New copyrights council out to empower local artistes ZICCO chief executive Tafadzwa Masembura said his organisation will be soon rolling out projects for its members.

Arts Reporter

THE recently-established Zimbabwe Council of Copyrights (ZICCO) has breathed new life into the music industry by setting up income generating projects in poultry and agriculture.

The organisation, whose mandate is to collect royalties for its members while safeguarding their copyrights, is making these efforts to alleviate poverty among musicians and those that hold rights for late musicians.

This comes at a time many artistes, rising and established alike, are struggling to eke out a living from their work due to piracy, poor remuneration and limited corporate support, among other factors.

Most artistes are earning their keep from live performances and paltry royalties distributed by other copyrights groups.

Those that are past their prime usually struggle to make ends meet, while a majority of yester-year musicians can barely afford to feed their families.

ZICCO chief executive Tafadzwa Masembura said his organisation will be soon rolling out projects for its members.

“We started our operations last year to safeguard copyright for artistes as well as collect revenue on their behalf, making sure they earn beyond live performances”, he said.

“We want to invest in income-generating projects for our artistes so that they can self-sustain and live comfortably.

“We will soon be rolling out poultry projects nationwide starting with rabbits and chicken farming, expanding as we grow”.

Masembura said income-generating projects will secure artistes from poverty.

“By encouraging musicians to embark on life-sustaining projects like poultry farming, we are enabling them to diversify their income sources,” he said.

 “In this way, have more secure livelihood even in the absence of live shows.”

Masembura said they are organising musicians in groups depending on their geographic location.

“At the moment we are organising our members in groups depending on where they live as the first roll out will be for groups,” he said.

“We will develop as we grow, and we hope the projects will also grow to generating a lot of income.

“We want to avoid the situation whereby our artistes beg from well-wishers to make a living”.

Many artistes have to beg for assistance to pay for medical bills while their families are left with a heavy burden of paying for funerals in event of their death.

Masembura said ZICCO is also securing funeral policies and medical aid for its members.

“We have already begun setting up medical aid and funeral policies for our members and their dependants,” he said.

“We want to restore dignity in our artistes”.

With only a year in existence, ZICCO boasts with a membership of over 1 000 musicians all of whom set to benefit from their initiatives.
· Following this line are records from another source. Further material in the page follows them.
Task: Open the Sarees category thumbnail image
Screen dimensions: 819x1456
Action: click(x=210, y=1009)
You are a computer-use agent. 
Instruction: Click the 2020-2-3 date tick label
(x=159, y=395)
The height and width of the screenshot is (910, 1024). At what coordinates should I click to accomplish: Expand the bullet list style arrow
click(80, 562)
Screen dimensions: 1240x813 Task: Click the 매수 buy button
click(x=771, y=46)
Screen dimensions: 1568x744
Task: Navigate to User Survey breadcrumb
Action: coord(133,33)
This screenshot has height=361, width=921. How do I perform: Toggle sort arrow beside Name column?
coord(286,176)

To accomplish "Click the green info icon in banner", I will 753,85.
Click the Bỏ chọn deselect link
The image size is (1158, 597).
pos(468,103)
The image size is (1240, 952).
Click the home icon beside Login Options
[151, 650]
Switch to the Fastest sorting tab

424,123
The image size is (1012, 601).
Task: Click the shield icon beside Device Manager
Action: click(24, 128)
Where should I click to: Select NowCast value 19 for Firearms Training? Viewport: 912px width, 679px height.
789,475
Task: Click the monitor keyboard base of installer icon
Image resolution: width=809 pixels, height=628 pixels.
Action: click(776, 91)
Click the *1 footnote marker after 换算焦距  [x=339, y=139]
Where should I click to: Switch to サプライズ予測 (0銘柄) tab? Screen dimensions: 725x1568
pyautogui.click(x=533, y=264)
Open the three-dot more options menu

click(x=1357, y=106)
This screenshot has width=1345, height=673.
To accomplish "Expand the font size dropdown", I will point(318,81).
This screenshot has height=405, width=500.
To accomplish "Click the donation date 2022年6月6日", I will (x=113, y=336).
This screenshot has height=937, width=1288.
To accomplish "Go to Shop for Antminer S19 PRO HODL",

Last year 150 musicians, among them yesteryear star Taruvinga Manjokota, popularly known as Sugar Sugar, received royalties sourced from venues that play hid  music among them bars, restaurants and hotels.

To avoid clashing with already established organisations such as the Zimbabwe Music Rights Association who shares the same mandate, ZICCO avoids collecting royalties from venues that have already subscribed to the aforementioned organisation.

“The space is too big for us not to co-exist,” said Masembura. “In that regard, we collect revenue from institutions that are not licenced by ZIMURA and we hope they do the same. Our main aim is to benefit artistes, beyond the royalties they get annually from radio stations”.

In addition to empowering musicians economically, the Zimbabwe Council of Copyrights is actively collaborating with law enforcement agencies to combat piracy. 

By reducing piracy and promoting adherence to copyright laws, the council aims to safeguard the intellectual property of musicians and ensure they receive fair compensation for their work.

Masembura emphasised the council’s commitment to protecting the rights of musicians. 

“We are working closely with law enforcement agencies to create a conducive environment for artists to thrive,” he said.